Diana Duta and Julia E. Dyck's Wave Debris takes the work of scientist Elizabeth Alexander as its starting point, in particular her research into the radio frequencies emitted during sunset. Working mostly with modulated versions of those frequencies, they worked in their own field recordings, feedback, and readings from Ron Silliman’s Sunset Debris. The result feels especially cryptic and otherworldly, full of smoke and dissolving images.

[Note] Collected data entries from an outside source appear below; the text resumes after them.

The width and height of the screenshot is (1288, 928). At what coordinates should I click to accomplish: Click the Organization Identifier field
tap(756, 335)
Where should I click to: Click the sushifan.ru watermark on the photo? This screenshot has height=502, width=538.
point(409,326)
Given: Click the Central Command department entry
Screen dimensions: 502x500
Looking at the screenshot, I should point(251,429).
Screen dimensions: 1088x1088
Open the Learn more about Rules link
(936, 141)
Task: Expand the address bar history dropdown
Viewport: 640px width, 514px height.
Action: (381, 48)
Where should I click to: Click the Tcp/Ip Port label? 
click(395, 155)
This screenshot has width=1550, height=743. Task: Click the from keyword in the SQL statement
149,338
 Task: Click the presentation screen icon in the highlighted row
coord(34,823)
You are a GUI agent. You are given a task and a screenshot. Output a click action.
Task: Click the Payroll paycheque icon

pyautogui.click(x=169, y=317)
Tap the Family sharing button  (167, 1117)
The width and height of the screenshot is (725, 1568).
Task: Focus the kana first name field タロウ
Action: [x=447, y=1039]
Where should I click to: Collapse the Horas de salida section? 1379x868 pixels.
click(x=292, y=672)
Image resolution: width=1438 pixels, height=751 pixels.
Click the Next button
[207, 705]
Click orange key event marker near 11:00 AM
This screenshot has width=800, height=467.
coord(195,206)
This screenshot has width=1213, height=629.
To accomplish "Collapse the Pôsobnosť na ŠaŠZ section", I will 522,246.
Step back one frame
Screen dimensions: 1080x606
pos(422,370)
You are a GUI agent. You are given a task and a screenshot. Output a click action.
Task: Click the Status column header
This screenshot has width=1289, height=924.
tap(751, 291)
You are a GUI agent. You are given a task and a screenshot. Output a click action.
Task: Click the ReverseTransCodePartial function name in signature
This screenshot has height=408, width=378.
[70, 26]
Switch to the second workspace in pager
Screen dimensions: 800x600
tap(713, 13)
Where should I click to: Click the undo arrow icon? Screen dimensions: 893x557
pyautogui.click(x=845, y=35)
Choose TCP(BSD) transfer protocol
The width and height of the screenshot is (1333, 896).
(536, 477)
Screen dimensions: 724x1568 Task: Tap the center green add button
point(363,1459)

The live version was performed at sunset during Rocks Radio Radar Long Wave Radiation, organized by Cristina Ramos as part of her residency at The Watch Berlin. Housed in a former GDR watchtower, half the transmission was streamed from Brussels while the other was performed on location one floor below the audience. The performance attempts to illuminate phenomena that are present but not perceived, that mediate, dissolve, or disclose.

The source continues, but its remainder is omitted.